HELIOS, which was coordinated by Leti, also demonstrated a complete design flow, integrating both silicon photonics device design and electronic/photonic system design in an EDA-compatible framework.

“It is strategically important for Europe to maintain photonic chip-design and chip-integrating functions to compete with other countries and to encourage innovation by European microelectronics companies,” said Leti CEO Laurent Malier. “HELIOS’s success in creating the essential building blocks for integrating photonics with CMOS circuits and making the process available to a variety of users underscores the key role that broad European technological cooperation plays in a very competitive global business environment.”

Thomas Skordas, head of the EC’s photonics unit, said HELIOS has shown the large potential silicon photonics has in many different applications, such as data communications.

“The technology roadmap of silicon photonics becomes clearer now. Europe will have to move fast to become competitive in this new field,” Skordas said. “Strategies for the industrialisation of silicon photonics are currently being discussed in the context of Horizon 2020, the EU’s new framework program for research and innovation for 2014-2020."

Silicon photonics is seen as key to developing optical telecommunications or for optical interconnects in microelectronic circuits, because of the cost advantages of integrating photonic and electronic functions on the same chip. CMOS photonics may lead to low-cost solutions for a range of applications such as optical communications, optical interconnections between semiconductor chips and circuit boards, optical signal processing, optical sensing, and biological applications.

Launched by the European Commission in 2008, HELIOS focused on developing essential building blocks like efficient optical sources (silicon-based and heterogeneous integration of III-V on silicon), integrated lasers, high-speed modulators and photo-detectors.

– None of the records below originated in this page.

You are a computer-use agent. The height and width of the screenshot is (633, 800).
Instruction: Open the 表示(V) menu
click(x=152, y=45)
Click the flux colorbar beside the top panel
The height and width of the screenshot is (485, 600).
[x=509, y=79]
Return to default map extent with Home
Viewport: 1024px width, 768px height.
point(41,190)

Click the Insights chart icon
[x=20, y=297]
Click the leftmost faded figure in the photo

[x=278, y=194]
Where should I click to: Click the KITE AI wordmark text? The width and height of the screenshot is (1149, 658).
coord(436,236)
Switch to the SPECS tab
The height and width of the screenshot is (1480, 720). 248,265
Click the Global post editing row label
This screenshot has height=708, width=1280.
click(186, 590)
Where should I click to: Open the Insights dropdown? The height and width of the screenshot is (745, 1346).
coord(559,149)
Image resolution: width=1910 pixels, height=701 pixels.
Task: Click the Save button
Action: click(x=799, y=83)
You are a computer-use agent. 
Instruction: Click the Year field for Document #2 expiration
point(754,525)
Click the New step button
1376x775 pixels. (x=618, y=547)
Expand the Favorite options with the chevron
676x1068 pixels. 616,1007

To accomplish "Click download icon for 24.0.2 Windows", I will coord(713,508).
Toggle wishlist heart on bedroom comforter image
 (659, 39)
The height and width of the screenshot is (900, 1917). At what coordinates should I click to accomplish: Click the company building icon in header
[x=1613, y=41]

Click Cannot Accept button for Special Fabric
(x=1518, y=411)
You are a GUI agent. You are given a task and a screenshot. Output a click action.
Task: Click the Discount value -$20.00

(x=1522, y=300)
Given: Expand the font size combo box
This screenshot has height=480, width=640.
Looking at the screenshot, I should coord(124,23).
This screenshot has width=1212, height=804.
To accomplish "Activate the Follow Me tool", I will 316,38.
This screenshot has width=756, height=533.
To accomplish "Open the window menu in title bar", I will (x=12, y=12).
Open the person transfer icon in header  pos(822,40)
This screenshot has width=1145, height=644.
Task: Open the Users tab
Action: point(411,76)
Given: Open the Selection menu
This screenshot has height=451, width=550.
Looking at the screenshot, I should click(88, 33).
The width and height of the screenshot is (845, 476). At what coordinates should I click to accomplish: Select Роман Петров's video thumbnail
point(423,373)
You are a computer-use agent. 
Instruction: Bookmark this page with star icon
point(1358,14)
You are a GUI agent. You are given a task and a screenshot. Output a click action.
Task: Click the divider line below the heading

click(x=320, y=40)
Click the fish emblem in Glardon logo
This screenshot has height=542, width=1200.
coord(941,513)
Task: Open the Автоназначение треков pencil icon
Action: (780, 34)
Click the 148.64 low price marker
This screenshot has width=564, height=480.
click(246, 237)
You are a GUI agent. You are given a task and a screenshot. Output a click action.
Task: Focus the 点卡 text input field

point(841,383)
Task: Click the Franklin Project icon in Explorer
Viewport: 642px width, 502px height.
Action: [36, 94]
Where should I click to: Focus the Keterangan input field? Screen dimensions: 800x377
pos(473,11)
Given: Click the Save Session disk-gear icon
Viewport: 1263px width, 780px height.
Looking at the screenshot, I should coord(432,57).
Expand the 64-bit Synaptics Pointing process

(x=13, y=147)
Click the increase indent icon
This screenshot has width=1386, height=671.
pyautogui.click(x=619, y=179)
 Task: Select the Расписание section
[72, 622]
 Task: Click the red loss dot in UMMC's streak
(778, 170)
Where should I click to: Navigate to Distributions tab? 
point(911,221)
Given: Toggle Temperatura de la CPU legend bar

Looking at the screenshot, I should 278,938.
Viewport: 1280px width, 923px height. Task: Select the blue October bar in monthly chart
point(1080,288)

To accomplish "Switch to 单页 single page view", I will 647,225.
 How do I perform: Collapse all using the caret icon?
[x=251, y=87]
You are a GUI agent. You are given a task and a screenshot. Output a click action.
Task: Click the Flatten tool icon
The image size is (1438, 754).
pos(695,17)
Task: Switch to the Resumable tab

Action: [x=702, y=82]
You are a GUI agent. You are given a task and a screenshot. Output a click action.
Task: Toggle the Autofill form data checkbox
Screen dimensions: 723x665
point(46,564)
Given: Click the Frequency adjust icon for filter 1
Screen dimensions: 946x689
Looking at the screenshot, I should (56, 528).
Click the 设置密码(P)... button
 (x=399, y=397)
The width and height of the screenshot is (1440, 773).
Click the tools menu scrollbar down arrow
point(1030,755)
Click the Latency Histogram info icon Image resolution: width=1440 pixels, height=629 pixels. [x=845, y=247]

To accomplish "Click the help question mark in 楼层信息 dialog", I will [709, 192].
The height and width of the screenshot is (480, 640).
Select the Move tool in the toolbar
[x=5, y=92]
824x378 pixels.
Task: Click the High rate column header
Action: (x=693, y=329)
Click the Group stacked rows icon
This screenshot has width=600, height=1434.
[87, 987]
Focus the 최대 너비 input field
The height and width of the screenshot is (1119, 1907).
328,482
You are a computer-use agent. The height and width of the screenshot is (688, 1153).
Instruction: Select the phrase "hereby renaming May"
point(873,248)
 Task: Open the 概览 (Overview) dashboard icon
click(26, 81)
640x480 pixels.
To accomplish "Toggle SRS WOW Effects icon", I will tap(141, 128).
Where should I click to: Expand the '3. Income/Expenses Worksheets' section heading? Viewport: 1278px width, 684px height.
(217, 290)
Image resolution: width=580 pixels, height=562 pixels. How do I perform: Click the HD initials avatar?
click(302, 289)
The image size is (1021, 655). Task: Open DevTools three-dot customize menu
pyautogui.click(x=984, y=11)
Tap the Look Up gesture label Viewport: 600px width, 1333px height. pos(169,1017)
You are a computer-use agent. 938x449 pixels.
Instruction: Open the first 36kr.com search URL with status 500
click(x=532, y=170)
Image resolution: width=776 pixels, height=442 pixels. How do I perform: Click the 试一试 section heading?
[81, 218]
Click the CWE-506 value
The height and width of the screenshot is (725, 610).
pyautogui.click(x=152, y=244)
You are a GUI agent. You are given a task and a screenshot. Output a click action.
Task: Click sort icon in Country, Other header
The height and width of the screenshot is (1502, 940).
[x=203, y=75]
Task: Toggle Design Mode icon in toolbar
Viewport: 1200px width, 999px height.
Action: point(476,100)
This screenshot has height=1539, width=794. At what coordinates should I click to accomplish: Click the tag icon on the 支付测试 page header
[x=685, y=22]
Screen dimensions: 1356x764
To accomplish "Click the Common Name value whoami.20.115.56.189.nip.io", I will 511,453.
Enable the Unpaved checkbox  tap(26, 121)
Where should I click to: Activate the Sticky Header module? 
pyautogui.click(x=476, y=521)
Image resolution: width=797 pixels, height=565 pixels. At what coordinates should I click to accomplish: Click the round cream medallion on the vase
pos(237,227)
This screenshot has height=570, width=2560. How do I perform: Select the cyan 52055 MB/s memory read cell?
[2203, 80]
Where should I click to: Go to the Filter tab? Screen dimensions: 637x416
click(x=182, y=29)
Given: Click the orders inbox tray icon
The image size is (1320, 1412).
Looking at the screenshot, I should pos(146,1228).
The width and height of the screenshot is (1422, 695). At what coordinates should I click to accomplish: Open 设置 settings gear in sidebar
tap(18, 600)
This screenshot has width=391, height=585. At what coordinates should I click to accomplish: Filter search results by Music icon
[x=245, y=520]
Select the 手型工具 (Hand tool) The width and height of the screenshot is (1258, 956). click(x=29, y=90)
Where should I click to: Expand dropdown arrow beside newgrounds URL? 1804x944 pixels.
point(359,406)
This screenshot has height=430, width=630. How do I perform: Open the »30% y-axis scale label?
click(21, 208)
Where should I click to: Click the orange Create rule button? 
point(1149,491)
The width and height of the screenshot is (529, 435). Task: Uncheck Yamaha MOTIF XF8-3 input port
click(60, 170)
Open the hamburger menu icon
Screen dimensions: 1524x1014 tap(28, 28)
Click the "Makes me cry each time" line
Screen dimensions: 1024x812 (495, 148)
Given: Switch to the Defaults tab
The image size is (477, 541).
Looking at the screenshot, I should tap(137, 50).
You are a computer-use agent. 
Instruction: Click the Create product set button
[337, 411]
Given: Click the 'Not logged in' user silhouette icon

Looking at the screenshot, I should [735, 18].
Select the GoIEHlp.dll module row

The project, which had 20 members, also combined and packaged these building blocks to demonstrate complex functions that address a variety of industrial needs.

These include a 10Gb/s modulator integrated with an electronic BiCMOS driver, a 16×10 Gb/s transceiver for WDM-PON applications, a photonic QAM-10Gb/s wireless transmission system and a mixed analog-and-digital transceiver module for multi-function antennas.

The building blocks also led to results exceeding the original specifications, positioning the partners at the leading edge in their fields:

  • High-performance passive devices were obtained and introduced in the demonstrators (rib/strip waveguides transitions with less than 0.2dB losses, grating couplers with 1.6dB losses, inverted taper couplers with 1dB losses, AWG and micro-ring based de-multiplexers).
  • The wafer-level integration of laser by III-V/Si bonding led to the demonstration of single-mode operation with 3dBm output power, 30dB SMSR, Ith < 35mA in CW.
  • 40G carrier depletion Si modulators were demonstrated in MZI, Ring, slow wave, interdigitated modulators configuration.
  • An integrated tunable laser–Mach-Zehnder modulator working at 10Gb/s.

The work of the HELIOS consortium led to more than 170 publications and communications in peer-review journals and international conferences.